→ **SUPPLIED INFORMATION**
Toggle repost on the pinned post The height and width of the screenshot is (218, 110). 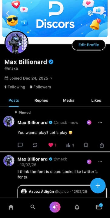[x=35, y=145]
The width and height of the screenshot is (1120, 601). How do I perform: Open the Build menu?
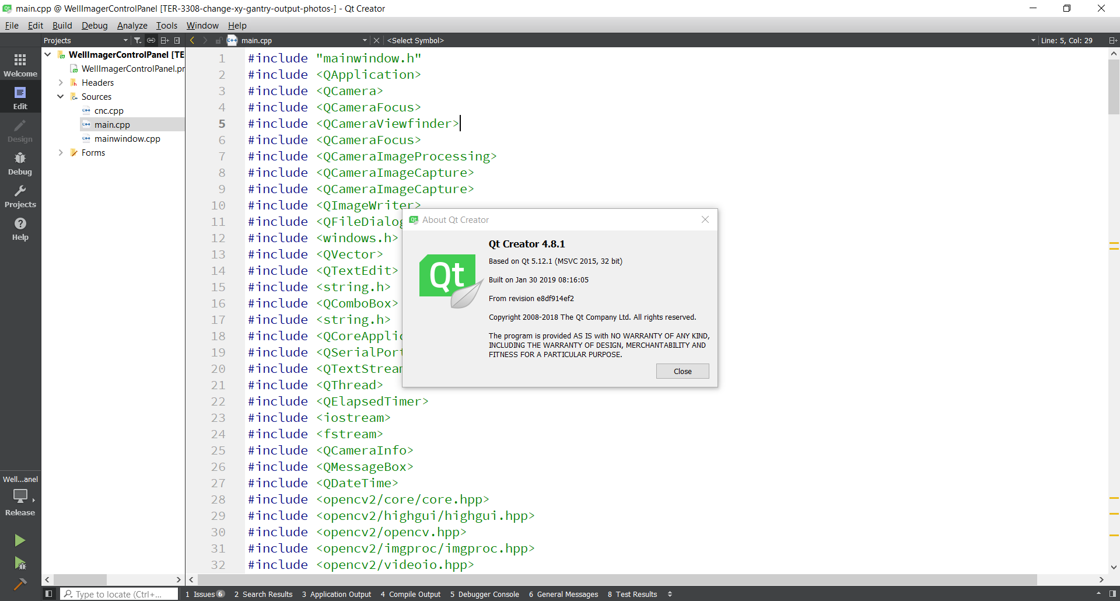pyautogui.click(x=62, y=26)
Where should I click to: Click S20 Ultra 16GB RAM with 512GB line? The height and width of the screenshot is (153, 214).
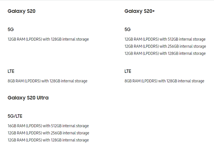[48, 126]
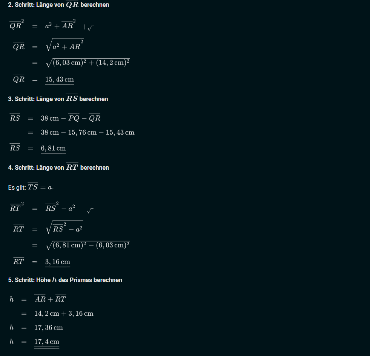The height and width of the screenshot is (356, 370).
Task: Click the square root operation marker in step 4
Action: click(89, 210)
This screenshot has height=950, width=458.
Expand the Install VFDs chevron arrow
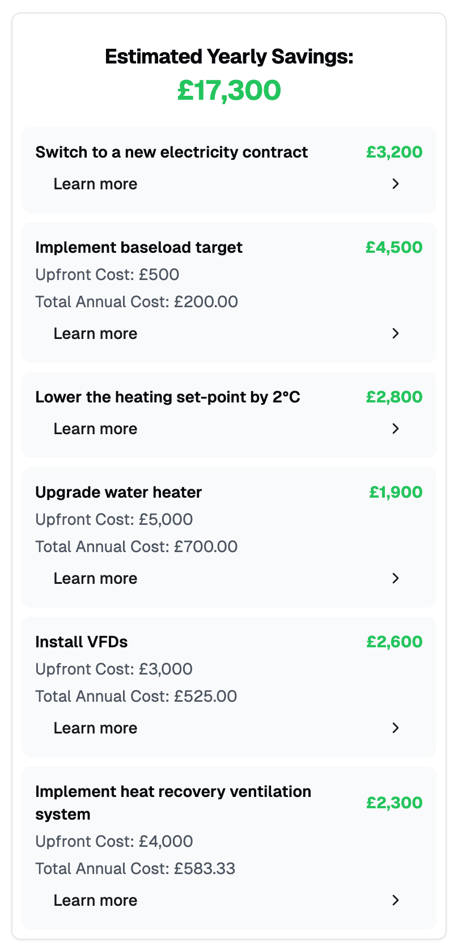click(396, 728)
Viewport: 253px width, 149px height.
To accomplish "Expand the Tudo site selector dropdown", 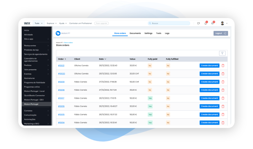I will point(38,23).
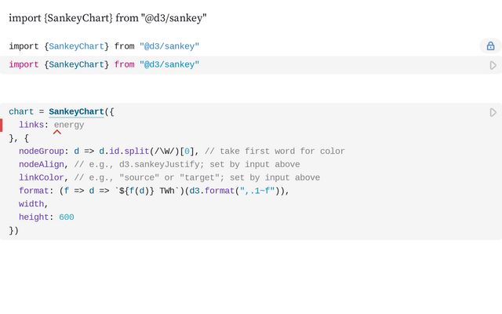This screenshot has width=502, height=314.
Task: Click the lock icon on import cell
Action: tap(490, 46)
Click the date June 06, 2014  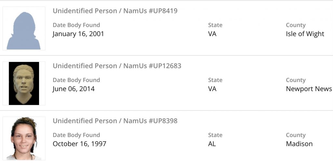tap(73, 89)
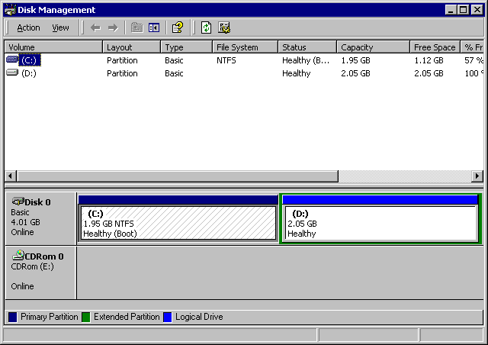The height and width of the screenshot is (345, 488).
Task: Click the Primary Partition legend color swatch
Action: click(12, 317)
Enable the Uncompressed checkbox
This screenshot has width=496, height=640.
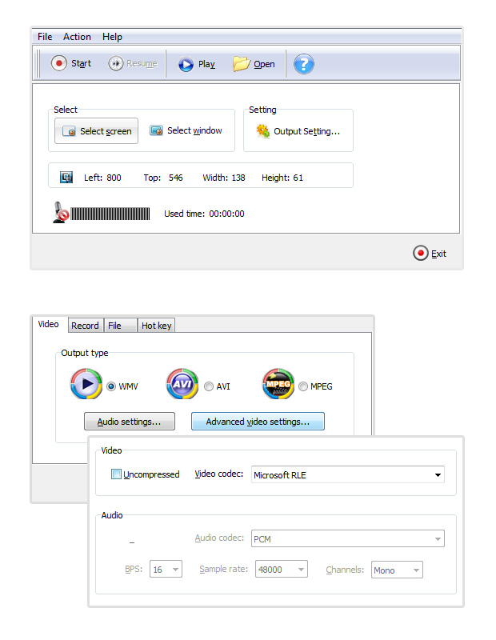click(117, 474)
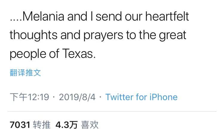
Task: Click the 7031 retweet number
Action: [x=20, y=125]
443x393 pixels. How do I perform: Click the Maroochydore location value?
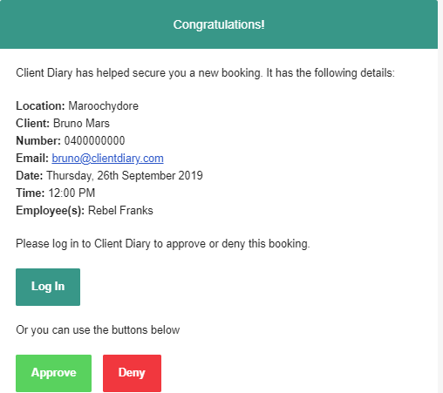pos(103,106)
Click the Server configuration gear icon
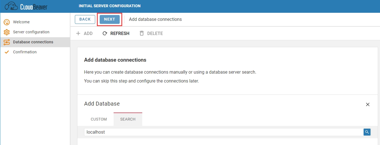This screenshot has height=145, width=380. [7, 32]
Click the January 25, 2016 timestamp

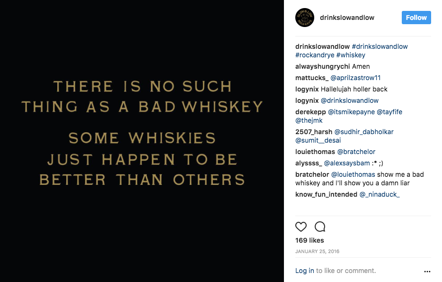pos(317,251)
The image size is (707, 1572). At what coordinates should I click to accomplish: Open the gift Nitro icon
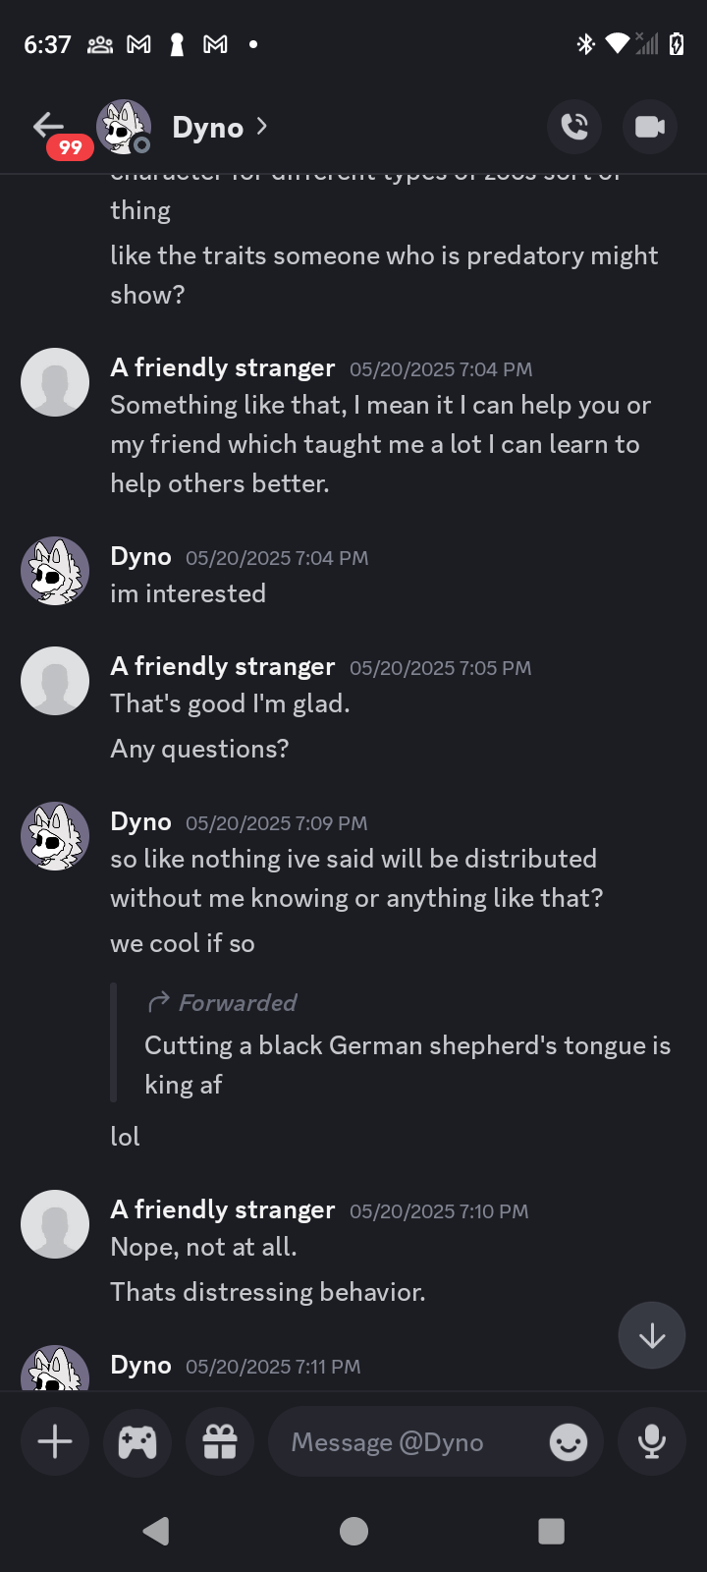[220, 1441]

→ **THE TASK**
Without including any pictures, set down word for word every line from the one containing "Click the Server configuration gear icon" through the last line of the material.

→ **WORKED SOLUTION**
Click the Server configuration gear icon
This screenshot has height=145, width=380. [7, 32]
Click the January 25, 2016 timestamp

pos(317,251)
The image size is (707, 1572). At what coordinates should I click to accomplish: Open the gift Nitro icon
[220, 1441]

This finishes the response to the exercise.